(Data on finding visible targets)
>>

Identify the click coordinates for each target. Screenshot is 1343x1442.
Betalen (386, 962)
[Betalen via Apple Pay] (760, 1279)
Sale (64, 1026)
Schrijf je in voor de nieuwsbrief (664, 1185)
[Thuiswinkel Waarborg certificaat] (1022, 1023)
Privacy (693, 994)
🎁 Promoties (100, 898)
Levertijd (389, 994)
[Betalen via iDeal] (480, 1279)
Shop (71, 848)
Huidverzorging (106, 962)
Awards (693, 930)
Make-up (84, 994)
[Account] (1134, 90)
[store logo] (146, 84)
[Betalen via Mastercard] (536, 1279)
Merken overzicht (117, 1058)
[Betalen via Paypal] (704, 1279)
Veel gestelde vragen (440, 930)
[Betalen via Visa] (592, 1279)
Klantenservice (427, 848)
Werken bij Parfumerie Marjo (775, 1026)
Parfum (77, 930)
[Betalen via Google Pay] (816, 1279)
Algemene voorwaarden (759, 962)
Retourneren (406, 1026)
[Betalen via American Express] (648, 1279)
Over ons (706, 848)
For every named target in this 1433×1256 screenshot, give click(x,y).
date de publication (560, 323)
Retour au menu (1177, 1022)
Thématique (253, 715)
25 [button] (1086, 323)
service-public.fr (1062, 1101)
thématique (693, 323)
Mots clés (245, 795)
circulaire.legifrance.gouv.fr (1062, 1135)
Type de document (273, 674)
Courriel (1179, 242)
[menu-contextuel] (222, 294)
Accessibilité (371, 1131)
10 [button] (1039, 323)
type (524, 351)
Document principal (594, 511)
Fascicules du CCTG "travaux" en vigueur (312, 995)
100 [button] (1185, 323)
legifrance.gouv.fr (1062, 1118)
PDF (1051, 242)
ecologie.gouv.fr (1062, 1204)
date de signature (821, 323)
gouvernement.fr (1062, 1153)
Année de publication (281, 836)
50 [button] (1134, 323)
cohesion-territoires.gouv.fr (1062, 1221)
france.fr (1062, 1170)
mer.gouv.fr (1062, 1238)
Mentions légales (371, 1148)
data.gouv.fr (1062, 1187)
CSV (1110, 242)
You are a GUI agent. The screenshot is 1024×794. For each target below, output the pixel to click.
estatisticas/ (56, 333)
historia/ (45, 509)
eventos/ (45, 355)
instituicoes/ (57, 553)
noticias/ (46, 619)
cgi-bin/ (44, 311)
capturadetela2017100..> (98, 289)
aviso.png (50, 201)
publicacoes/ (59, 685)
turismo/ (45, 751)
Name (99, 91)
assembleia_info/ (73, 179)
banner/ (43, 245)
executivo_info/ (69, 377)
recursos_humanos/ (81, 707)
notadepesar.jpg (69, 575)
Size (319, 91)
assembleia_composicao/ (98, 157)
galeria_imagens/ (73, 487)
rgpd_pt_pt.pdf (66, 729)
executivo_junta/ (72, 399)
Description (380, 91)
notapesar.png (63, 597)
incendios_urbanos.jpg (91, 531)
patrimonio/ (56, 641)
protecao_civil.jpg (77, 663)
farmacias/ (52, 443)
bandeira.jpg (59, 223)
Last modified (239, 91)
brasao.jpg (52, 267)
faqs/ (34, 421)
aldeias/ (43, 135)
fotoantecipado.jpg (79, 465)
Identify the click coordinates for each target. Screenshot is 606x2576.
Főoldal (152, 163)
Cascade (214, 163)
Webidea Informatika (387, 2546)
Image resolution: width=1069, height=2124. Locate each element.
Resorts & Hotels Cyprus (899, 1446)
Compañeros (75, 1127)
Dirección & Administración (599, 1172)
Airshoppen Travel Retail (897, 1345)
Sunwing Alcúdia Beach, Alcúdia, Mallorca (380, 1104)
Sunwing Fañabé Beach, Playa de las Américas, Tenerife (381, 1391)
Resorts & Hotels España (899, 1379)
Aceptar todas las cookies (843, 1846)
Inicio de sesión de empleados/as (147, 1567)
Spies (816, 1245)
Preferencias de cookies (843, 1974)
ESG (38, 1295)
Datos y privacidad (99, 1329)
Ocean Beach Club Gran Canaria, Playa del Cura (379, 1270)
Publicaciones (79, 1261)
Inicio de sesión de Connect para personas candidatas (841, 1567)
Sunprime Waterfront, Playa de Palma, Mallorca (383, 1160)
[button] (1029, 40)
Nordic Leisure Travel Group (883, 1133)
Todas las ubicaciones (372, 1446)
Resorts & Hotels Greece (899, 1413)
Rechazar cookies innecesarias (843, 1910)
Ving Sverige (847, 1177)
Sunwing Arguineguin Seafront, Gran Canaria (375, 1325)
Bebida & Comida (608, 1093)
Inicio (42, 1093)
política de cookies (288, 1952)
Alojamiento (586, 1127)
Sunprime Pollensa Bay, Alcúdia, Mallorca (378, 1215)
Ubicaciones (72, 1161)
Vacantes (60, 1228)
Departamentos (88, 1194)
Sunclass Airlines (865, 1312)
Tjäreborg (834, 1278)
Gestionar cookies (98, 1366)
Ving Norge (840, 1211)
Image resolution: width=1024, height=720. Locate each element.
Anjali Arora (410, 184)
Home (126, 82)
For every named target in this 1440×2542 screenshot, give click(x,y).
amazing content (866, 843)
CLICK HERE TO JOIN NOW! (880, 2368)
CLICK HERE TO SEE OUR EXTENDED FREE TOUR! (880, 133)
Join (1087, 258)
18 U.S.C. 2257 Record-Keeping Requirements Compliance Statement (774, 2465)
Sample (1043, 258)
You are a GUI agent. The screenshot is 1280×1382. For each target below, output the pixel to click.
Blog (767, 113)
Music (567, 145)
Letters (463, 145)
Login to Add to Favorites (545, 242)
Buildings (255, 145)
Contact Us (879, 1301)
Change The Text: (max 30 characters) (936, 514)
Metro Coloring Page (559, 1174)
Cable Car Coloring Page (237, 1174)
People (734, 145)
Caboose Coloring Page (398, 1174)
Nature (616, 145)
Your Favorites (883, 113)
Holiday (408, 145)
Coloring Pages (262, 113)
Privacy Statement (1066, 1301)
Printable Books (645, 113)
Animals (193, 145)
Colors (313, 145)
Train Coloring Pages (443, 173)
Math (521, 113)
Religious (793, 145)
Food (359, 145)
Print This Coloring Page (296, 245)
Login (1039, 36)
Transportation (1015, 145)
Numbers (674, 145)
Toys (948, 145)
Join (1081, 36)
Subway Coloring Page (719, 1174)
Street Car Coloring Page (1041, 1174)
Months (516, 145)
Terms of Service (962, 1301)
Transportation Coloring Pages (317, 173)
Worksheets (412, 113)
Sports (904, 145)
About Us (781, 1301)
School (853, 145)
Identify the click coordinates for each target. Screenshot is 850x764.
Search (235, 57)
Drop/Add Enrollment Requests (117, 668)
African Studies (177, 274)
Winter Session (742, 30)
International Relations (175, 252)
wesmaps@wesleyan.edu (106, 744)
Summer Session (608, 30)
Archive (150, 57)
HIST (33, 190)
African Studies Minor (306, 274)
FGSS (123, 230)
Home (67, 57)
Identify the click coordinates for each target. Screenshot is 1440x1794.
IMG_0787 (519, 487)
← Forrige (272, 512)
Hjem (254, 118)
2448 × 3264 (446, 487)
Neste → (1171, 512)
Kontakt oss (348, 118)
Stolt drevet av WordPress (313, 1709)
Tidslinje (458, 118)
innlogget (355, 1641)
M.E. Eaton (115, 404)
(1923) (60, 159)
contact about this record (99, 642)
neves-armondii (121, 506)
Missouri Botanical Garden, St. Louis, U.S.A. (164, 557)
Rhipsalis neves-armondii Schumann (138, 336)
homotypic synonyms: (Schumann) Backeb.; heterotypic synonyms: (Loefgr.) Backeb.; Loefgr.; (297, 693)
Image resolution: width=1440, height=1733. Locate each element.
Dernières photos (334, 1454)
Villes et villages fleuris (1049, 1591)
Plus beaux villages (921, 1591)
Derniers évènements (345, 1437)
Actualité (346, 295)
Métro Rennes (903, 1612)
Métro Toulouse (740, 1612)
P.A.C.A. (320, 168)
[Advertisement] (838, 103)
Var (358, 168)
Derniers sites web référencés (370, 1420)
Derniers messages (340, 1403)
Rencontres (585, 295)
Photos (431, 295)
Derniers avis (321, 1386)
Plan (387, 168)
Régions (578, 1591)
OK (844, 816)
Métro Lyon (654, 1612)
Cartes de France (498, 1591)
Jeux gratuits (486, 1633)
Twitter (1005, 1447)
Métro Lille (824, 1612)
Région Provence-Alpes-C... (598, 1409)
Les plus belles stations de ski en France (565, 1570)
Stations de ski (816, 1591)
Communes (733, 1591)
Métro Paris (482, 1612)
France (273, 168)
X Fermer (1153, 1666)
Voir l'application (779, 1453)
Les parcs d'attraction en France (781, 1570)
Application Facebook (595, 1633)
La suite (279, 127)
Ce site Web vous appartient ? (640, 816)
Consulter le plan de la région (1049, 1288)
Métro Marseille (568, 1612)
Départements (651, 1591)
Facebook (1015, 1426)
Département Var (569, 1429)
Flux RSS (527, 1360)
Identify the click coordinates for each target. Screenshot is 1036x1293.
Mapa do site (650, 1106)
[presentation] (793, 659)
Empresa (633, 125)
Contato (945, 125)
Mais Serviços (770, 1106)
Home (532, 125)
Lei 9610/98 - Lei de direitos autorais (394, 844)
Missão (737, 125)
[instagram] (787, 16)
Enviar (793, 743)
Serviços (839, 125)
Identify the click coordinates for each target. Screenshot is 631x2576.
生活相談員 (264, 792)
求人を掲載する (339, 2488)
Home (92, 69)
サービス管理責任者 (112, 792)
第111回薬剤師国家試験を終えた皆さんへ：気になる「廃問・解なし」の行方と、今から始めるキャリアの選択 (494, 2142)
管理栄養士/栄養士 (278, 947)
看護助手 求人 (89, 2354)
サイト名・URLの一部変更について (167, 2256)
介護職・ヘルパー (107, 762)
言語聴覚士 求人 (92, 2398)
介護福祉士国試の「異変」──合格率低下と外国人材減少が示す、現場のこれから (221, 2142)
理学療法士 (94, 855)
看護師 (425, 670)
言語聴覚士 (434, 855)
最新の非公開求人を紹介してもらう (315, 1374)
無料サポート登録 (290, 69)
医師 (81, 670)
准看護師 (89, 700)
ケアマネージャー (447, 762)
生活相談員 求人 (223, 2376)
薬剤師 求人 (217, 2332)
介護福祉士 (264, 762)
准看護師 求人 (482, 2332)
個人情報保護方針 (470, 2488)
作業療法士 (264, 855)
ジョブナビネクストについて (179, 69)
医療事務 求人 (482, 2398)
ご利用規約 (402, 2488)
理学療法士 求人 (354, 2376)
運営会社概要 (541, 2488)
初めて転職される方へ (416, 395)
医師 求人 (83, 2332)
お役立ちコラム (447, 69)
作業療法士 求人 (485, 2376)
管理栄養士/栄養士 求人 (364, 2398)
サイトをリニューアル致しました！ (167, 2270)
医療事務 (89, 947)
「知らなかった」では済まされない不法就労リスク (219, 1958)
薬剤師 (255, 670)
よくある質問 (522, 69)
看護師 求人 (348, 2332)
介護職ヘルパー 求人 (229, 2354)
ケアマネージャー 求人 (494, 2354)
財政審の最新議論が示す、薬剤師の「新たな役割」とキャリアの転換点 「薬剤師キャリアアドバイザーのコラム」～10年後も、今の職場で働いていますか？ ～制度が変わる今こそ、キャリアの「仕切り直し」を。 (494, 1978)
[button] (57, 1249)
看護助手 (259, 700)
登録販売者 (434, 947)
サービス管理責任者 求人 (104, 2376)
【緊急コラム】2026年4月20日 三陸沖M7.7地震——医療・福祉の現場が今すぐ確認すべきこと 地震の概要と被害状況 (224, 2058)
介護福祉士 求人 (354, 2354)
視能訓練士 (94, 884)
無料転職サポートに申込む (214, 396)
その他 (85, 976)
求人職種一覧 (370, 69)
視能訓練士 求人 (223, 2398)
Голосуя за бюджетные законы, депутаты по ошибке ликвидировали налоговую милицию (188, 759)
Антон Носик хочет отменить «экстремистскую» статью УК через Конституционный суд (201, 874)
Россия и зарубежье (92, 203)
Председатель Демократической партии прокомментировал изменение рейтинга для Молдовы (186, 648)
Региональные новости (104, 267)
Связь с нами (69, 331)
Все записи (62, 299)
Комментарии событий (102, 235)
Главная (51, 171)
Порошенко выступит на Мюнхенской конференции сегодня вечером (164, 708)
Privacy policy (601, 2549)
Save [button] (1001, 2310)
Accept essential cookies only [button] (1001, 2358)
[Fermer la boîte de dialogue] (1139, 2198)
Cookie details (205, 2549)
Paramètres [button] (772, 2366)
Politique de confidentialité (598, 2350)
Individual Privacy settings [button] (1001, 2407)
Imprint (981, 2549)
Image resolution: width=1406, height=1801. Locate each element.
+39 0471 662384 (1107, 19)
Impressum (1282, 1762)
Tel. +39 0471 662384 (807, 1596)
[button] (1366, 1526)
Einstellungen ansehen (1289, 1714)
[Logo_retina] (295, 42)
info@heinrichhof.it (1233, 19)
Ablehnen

<<

_Task_:
Write out each line from the start of the items through the line that contains "Année de publication (281, 836)", including both ends.

_Worked answer_:
Identify the click coordinates for each target. Screenshot is 1343x1442.
Betalen (386, 962)
[Betalen via Apple Pay] (760, 1279)
Sale (64, 1026)
Schrijf je in voor de nieuwsbrief (664, 1185)
[Thuiswinkel Waarborg certificaat] (1022, 1023)
Privacy (693, 994)
🎁 Promoties (100, 898)
Levertijd (389, 994)
[Betalen via iDeal] (480, 1279)
Shop (71, 848)
Huidverzorging (106, 962)
Awards (693, 930)
Make-up (84, 994)
[Account] (1134, 90)
[store logo] (146, 84)
[Betalen via Mastercard] (536, 1279)
Merken overzicht (117, 1058)
[Betalen via Paypal] (704, 1279)
Veel gestelde vragen (440, 930)
[Betalen via Visa] (592, 1279)
Klantenservice (427, 848)
Werken bij Parfumerie Marjo (775, 1026)
Parfum (77, 930)
[Betalen via Google Pay] (816, 1279)
Algemene voorwaarden (759, 962)
Retourneren (406, 1026)
[Betalen via American Express] (648, 1279)
Over ons (706, 848)
For every named target in this 1433×1256 screenshot, give click(x,y).
date de publication (560, 323)
Retour au menu (1177, 1022)
Thématique (253, 715)
25 [button] (1086, 323)
service-public.fr (1062, 1101)
thématique (693, 323)
Mots clés (245, 795)
circulaire.legifrance.gouv.fr (1062, 1135)
Type de document (273, 674)
Courriel (1179, 242)
[menu-contextuel] (222, 294)
Accessibilité (371, 1131)
10 [button] (1039, 323)
type (524, 351)
Document principal (594, 511)
Fascicules du CCTG "travaux" en vigueur (312, 995)
100 [button] (1185, 323)
legifrance.gouv.fr (1062, 1118)
PDF (1051, 242)
ecologie.gouv.fr (1062, 1204)
date de signature (821, 323)
gouvernement.fr (1062, 1153)
Année de publication (281, 836)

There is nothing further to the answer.